In full and word for word, print the data below.

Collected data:

━━━━

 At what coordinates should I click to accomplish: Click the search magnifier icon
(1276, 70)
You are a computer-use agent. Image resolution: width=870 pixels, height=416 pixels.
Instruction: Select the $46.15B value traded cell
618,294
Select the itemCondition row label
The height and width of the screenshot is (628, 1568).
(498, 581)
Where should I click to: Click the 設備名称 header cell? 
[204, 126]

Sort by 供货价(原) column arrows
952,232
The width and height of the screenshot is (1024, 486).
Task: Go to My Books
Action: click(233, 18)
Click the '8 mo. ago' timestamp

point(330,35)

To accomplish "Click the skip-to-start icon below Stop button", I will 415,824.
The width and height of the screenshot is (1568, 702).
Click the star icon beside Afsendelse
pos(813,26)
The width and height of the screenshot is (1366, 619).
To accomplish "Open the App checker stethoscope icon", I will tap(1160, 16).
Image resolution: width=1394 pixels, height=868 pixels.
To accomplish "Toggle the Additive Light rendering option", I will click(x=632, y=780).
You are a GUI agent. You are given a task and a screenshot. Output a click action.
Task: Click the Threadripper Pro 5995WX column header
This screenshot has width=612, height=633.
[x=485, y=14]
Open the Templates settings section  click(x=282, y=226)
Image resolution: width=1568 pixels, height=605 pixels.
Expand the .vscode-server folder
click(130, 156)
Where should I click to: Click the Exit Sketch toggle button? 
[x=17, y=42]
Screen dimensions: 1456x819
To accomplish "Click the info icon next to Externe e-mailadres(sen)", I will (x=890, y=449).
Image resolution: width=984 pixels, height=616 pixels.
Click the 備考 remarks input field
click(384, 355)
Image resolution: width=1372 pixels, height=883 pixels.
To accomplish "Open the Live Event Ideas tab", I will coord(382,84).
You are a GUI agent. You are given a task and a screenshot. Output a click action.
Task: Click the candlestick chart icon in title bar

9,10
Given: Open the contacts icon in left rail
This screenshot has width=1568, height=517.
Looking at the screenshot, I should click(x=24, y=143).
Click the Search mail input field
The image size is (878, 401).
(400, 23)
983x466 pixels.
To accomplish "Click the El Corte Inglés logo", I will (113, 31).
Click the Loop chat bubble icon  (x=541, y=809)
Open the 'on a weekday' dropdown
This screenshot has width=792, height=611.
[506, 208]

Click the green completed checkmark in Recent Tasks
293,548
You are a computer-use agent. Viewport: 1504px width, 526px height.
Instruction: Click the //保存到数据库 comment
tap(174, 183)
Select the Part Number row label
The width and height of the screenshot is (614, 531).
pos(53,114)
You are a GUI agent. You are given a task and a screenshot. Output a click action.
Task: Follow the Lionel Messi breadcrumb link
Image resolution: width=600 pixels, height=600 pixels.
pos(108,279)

━━━━

* **RESPONSE FOR THIS EXERCISE**:
 At what coordinates should I click to accomplish: Click the search magnifier icon
(1276, 70)
You are a computer-use agent. Image resolution: width=870 pixels, height=416 pixels.
Instruction: Select the $46.15B value traded cell
618,294
Select the itemCondition row label
The height and width of the screenshot is (628, 1568).
(498, 581)
Where should I click to: Click the 設備名称 header cell? 
[204, 126]

Sort by 供货价(原) column arrows
952,232
The width and height of the screenshot is (1024, 486).
Task: Go to My Books
Action: click(233, 18)
Click the '8 mo. ago' timestamp

point(330,35)

To accomplish "Click the skip-to-start icon below Stop button", I will 415,824.
The width and height of the screenshot is (1568, 702).
Click the star icon beside Afsendelse
pos(813,26)
The width and height of the screenshot is (1366, 619).
To accomplish "Open the App checker stethoscope icon", I will tap(1160, 16).
Image resolution: width=1394 pixels, height=868 pixels.
To accomplish "Toggle the Additive Light rendering option", I will click(x=632, y=780).
You are a GUI agent. You are given a task and a screenshot. Output a click action.
Task: Click the Threadripper Pro 5995WX column header
This screenshot has width=612, height=633.
[x=485, y=14]
Open the Templates settings section  click(x=282, y=226)
Image resolution: width=1568 pixels, height=605 pixels.
Expand the .vscode-server folder
click(130, 156)
Where should I click to: Click the Exit Sketch toggle button? 
[x=17, y=42]
Screen dimensions: 1456x819
To accomplish "Click the info icon next to Externe e-mailadres(sen)", I will (x=890, y=449).
Image resolution: width=984 pixels, height=616 pixels.
Click the 備考 remarks input field
click(384, 355)
Image resolution: width=1372 pixels, height=883 pixels.
To accomplish "Open the Live Event Ideas tab", I will coord(382,84).
You are a GUI agent. You are given a task and a screenshot. Output a click action.
Task: Click the candlestick chart icon in title bar

9,10
Given: Open the contacts icon in left rail
This screenshot has width=1568, height=517.
Looking at the screenshot, I should click(x=24, y=143).
Click the Search mail input field
The image size is (878, 401).
(400, 23)
983x466 pixels.
To accomplish "Click the El Corte Inglés logo", I will (113, 31).
Click the Loop chat bubble icon  (x=541, y=809)
Open the 'on a weekday' dropdown
This screenshot has width=792, height=611.
[506, 208]

Click the green completed checkmark in Recent Tasks
293,548
You are a computer-use agent. Viewport: 1504px width, 526px height.
Instruction: Click the //保存到数据库 comment
tap(174, 183)
Select the Part Number row label
The width and height of the screenshot is (614, 531).
pos(53,114)
You are a GUI agent. You are given a task and a screenshot. Output a click action.
Task: Follow the Lionel Messi breadcrumb link
Image resolution: width=600 pixels, height=600 pixels.
pos(108,279)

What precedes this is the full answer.